AZIONE RICHIESTA 1: Secondo il brano sulla sicurezza al Policlinico Gemelli, entro quanto tempo viene data risposta a ogni segnalazione?
AZIONE RICHIESTA 2: Prosegui il brano sulla sicurezza al Policlinico Gemelli a partire dall'ultima frase riportata.

Al Gemelli ci assicuriamo di rispondere ad ogni segnalazione nell’arco delle 48 ore. Ed è molto importante che ciò avvenga. I sanitari devono avere il riscontro delle loro azioni; vedere che quello che viene mandato dalla periferia trova una risposta immediata nel centro.  Dare una risposta veloce è un modo di riconoscere il contributo del singolo nel progresso generale delle sicurezze. Un altro è coinvolgere direttamente gli operatori sanitari nella stesura delle procedure di sicurezza. Un lavoro difficile che diventa, di fatto, una grande opera di formazione capillare a piccoli gruppi di operatori per volta che, confrontandosi sul rischio, offrono soluzioni che possono essere adottate dall’intera struttura”.

Nella storia recente del Policlinico Gemelli ci sono diversi casi studio che provano come si può applicare in pratica questa teoria.

Il primo caso riguarda il trattamento dei pazienti ricoverati al Gemelli che manifestino, oltre alla malattia che è all’origine del ricovero, anche una patologia psichiatrica. I nostri psichiatri ambulatoriali hanno contribuito a realizzare una procedura che, oltre a migliorare l’offerta assistenziale per questa tipologia di pazienti quando degenti presso un Policlinico non direttamente collegato ad un SPDC, ha posto le premesse per un’integrazione concreta tra Policlinico e gli SPDC del territorio, che, già per alcune realtà, si è tradotta in una prassi di ottimizzazione dei trasferimenti di pazienti tra Presidi dotati di SPDC e Gemelli e viceversa, a seconda delle esigenze dei pazienti.

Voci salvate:
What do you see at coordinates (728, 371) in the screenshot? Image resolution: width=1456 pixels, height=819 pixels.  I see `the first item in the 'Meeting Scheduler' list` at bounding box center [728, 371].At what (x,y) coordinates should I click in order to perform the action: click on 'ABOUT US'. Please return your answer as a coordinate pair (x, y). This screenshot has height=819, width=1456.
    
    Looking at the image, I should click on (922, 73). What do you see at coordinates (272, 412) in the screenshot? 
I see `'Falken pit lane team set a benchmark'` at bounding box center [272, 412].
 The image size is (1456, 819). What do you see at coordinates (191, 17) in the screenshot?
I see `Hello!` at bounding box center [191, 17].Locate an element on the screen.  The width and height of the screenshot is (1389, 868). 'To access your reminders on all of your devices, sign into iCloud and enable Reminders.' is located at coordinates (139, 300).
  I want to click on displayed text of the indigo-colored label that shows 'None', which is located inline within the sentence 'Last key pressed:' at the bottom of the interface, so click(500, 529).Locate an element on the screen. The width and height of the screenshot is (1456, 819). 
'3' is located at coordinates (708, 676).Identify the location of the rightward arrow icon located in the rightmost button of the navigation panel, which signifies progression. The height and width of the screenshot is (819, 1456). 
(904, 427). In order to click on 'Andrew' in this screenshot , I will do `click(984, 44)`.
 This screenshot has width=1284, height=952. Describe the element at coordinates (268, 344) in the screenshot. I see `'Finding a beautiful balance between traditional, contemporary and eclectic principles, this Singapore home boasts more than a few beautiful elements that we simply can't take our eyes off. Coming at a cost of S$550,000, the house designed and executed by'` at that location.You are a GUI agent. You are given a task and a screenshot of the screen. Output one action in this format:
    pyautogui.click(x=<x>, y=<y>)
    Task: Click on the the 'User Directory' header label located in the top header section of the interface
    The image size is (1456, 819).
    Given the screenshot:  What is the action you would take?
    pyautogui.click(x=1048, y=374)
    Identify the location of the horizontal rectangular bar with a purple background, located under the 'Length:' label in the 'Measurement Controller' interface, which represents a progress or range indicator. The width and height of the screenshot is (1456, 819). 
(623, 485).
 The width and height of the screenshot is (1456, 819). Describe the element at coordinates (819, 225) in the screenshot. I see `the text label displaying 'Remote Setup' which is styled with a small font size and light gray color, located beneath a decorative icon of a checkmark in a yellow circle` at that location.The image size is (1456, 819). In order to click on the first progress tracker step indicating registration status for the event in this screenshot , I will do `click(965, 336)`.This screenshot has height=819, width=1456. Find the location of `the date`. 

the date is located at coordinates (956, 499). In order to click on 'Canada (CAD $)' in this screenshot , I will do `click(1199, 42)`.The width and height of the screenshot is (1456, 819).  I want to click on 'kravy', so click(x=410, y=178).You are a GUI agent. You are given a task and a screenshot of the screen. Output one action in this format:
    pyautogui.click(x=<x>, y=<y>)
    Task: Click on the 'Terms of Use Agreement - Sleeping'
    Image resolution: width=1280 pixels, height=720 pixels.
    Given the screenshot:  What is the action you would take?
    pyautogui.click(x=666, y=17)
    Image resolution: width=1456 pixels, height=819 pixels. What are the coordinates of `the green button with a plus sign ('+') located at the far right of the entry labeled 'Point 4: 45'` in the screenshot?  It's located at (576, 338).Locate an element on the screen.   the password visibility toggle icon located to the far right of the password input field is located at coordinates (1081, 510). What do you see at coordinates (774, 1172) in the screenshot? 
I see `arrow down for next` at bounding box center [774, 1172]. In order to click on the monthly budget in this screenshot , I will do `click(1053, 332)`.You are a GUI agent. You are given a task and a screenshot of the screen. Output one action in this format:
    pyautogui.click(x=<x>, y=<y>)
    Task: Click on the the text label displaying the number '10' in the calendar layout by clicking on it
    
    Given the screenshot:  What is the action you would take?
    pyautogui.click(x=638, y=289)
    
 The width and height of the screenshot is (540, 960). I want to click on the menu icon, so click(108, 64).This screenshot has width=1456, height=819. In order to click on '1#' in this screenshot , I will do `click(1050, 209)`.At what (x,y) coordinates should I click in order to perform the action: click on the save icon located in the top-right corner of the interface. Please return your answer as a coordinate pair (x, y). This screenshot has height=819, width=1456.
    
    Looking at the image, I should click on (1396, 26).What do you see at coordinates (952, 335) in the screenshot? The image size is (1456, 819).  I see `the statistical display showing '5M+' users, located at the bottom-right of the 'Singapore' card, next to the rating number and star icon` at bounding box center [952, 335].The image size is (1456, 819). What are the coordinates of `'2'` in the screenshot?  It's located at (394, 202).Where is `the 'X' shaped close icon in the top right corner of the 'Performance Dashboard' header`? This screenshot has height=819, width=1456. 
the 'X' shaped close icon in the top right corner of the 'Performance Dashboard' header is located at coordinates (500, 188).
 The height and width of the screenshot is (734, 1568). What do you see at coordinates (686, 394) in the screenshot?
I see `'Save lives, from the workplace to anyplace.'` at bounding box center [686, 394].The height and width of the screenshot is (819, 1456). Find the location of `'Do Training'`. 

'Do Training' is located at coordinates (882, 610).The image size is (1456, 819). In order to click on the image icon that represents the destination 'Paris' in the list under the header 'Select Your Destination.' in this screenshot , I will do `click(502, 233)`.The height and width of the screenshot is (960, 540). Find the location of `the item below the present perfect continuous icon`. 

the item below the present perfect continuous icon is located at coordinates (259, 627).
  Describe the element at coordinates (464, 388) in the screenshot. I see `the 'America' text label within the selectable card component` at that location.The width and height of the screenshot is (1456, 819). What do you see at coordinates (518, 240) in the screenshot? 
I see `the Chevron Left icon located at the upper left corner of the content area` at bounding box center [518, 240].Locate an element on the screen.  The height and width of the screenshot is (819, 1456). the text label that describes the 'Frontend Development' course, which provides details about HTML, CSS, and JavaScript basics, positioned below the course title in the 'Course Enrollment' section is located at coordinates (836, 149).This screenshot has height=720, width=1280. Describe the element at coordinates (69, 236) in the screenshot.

RISULTATO ESERCIZIO 1: Nell'arco delle 48 ore.

RISULTATO ESERCIZIO 2:
Il secondo caso nasce dall’aumentata sensibilità degli infermieri sul tema delle cadute stimolata dalle segnalazioni che ha suggerito loro di estendere la portata dall’educazione sanitaria per la prevenzione delle cadute ospedaliere anche in ambito ambulatoriale, promuovendo la realizzazione di una informativa mirata ai pazienti che tornano a casa contenente piccoli suggerimenti comportamentali da mantenere a domicilio per limitare  il rischio cadute anche oltre le mura della struttura sanitaria. Questo contributo del personale, del resto, non è stato un caso isolato e improvviso, ma il risultato di un percorso. Già prima, infatti, il Gemelli non si era accontentato del formalismo ‘difensivo’ delle procedure cartacee ma aveva provato a sviluppare, con il personale dei reparti, una serie di azioni pratiche: dalla riduzione dell’altezza dei letti al contenimento del tempo di attesa tra la chiamata e l’arrivo dell’infermiere per alzarsi dal letto. Sempre con gli infermieri abbiamo verificato “sul campo”, durante i turni notturni, l’applicazione e l’applicabilità degli accorgimenti e siamo stati premiati con una riduzione dell’entità delle cadute in determinate fasce orarie. Un risultato che ha ulteriormente incoraggiato il personale a fare segnalazioni e suggerimenti per contribuire al miglioramento della sicurezza.

Anche il terzo caso nasce da una segnalazione di evento avverso che ha portato al disegno sperimentale di introduzione di due addetti alla riabilitazione motoria e respiratoria in terapia intensiva. Il razionale che sostiene la sperimentazione è la previsione che, grazie ad una riabilitazione precoce, si potrà ridurre il tempo di degenza, migliorare il recupero del paziente e limitare il rischio di contrarre infezioni.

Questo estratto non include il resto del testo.